## List of tasks
A. List every distinct username that heads a post in the forum thread about TiVo tuners, each name once.
B. Write the next part of the forum thread about TiVo tuners, picking up right after its last sentence.

Document passage section start

Not with the picture the OP posted, that was ugly.


----------



## fletchoman (Dec 15, 2013)

lessd said:


> Not with the picture the OP posted, that was ugly.


Here is another one: tuner 5 is also OTL


----------



## tatergator1 (Mar 27, 2008)

I'd be interested to know your CableCard brand and firmware version. The Cisco firmware 1.5.2.2801 or 1.5.3.0601 can do 6 tuners at some times but present problems at other times.


----------



## fletchoman (Dec 15, 2013)

tatergator1 said:


> I'd be interested to know your CableCard brand and firmware version. The Cisco firmware 1.5.2.2801 or 1.5.3.0601 can do 6 tuners at some times but present problems at other times.


I'm using the Cisco cable card...1.5.2_F.p.3001.

A channel test brought the system back to life and now all the tuners are working.


----------



## Bierboy (Jun 12, 2004)

That is some ugly ****** on those pics


----------



## nooneuknow (Feb 5, 2011)

I'm getting the same thing on my diag screens, since the update rolled, but had not before the update.

Whatever TiVo did to workaround the problem, took me from not having SDV problems, to lots of these problems. Sometimes it's not even a SDV channel, but I think another tuner being on a SDV channel is what causes the non-SDV channel to give DVR Diags these types of statuses.

Three affected Roamios, and one Premiere I haven't shipped away yet. All getting borked by this update.


----------



## fletchoman (Dec 15, 2013)

I just got off of the phone with a very capable Tivo support person (Christopher). We found that the signal strength was too strong (100%, 41db) on all tuners. I placed a 10db attenuator inline to get (86%, 34db). I will report back if this change solves my issue.


----------



## HazelW (Dec 6, 2007)

You are probably experiencing the cablecard problem with six tuners activated. The one you are using has problems. Read the thread on Tuners 5 and 6 not working. You need to revert to 5 or 4 tuners.


----------



## andyw715 (Jul 31, 2007)

TA problem?


----------



## nooneuknow (Feb 5, 2011)

andyw715 said:


> TA problem?


In my case no. Going from six TAs in use, to three, lets me swap them around, same with cablecards. I haven't returned any yet, just in case the ones I picked (I go for the highest serial numbers/most recent manufacture date) seem to be failing or have some issue that can be resolved by changing them.

It's a PITA, swapping them around, though. Cox pairs the TA to a specific cablecard, so lots of reading letters and numbers over VoIP telephone, and hoping they can hear me clearly, as well as the other way around.

Document passage section end
Records section start

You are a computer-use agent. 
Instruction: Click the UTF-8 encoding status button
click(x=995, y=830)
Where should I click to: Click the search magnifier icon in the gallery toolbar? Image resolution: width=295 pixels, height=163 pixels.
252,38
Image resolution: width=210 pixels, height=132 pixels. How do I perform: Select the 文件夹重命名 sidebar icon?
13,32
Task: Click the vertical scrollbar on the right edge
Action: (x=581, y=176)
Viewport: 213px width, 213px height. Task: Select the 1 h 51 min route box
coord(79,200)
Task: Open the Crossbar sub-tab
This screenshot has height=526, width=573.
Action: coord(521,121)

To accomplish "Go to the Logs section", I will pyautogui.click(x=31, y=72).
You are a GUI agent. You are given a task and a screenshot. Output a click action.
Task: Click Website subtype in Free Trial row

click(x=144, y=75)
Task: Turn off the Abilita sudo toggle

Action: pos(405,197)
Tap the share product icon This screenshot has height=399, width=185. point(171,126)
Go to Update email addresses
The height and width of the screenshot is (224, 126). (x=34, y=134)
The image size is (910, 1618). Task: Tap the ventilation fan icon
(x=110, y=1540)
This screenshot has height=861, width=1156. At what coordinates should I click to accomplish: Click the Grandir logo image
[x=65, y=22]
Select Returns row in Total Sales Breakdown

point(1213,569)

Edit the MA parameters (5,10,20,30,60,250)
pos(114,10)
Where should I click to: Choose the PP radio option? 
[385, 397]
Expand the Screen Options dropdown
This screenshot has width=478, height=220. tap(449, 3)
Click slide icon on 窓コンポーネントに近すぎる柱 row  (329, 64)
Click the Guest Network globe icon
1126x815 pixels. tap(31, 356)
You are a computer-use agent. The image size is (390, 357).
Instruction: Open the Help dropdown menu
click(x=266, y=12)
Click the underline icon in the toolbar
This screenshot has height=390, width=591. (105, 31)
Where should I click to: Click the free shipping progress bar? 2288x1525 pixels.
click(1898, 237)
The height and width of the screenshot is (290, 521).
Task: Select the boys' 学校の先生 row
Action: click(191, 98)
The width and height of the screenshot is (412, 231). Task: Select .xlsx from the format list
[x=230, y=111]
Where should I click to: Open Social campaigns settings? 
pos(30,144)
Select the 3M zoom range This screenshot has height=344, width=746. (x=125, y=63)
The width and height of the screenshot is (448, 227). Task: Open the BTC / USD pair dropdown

Records section end

## Written responses
A. fletchoman, tatergator1, Bierboy, nooneuknow, HazelW, andyw715

B.
----------



## fletchoman (Dec 15, 2013)

HazelW said:


> You are probably experiencing the cablecard problem with six tuners activated. The one you are using has problems. Read the thread on Tuners 5 and 6 not working. You need to revert to 5 or 4 tuners.


The pics showing tuner five is the one that I disabled, because I thought the same thing. Unfortunately it has made no difference on my issue. My failure has typically happened when I only had one scheduled recording...


----------



## brianric (Aug 29, 2002)

fletchoman said:


> I just got off of the phone with a very capable Tivo support person (Christopher). We found that the signal strength was too strong (100%, 41db) on all tuners. I placed a 10db attenuator inline to get (86%, 34db). I will report back if this change solves my issue.


I'm having that problem whenever I have back to back programs on the same channel. I don't have that problem on my Premiere XL, just my Roamio Pro. I just ordered some attenuators, but I'm having my doubts. I have 39 db on tuner 0, and 41 db on tuners 1 through 5 on the Roamio Pro. I have 37 db on both tuners of the Premiere XL. One would think I would see the same problem on my Premiere XL, but its operation has been flawless.


----------



## moyekj (Jan 24, 2006)

The dB #s in Roamio must be calculated differently or there is an internal booster as part of the Roamio since they have always been higher than series 4 units connected to same coax. In my case all 6 tuners are in the low 40s for dB and signal strength is 100% on all tuners. That is a red flag according to TiVo support but I have not had any signal trouble or missed recordings and in fact the Roamio Pro has been the best behaving TiVo in that regard for me so far.


----------



## lessd (Jan 23, 2005)

moyekj said:


> The dB #s in Roamio must be calculated differently or there is an internal booster as part of the Roamio since they have always been higher than series 4 units connected to same coax. In my case all 6 tuners are in the low 40s for dB and signal strength is 100% on all tuners. That is a red flag according to TiVo support but I have not had any signal trouble or missed recordings and in fact the Roamio Pro has been the best behaving TiVo in that regard for me so far.


The only problem is your 100% signal power may be 101% no problem, or 190% that could be a problem, TiVo should re-do that signal meter like the old VU meters, say low if less than 40% OK from 40% to 60% and good from 60% to 80% than too high above 80%.


----------



## nooneuknow (Feb 5, 2011)

lessd said:


> The only problem is your 100% signal power may be 101% no problem, or 190% that could be a problem, TiVo should re-do that signal meter like the old VU meters, say low if less than 40% OK from 40% to 60% and good from 60% to 80% than too high above 80%.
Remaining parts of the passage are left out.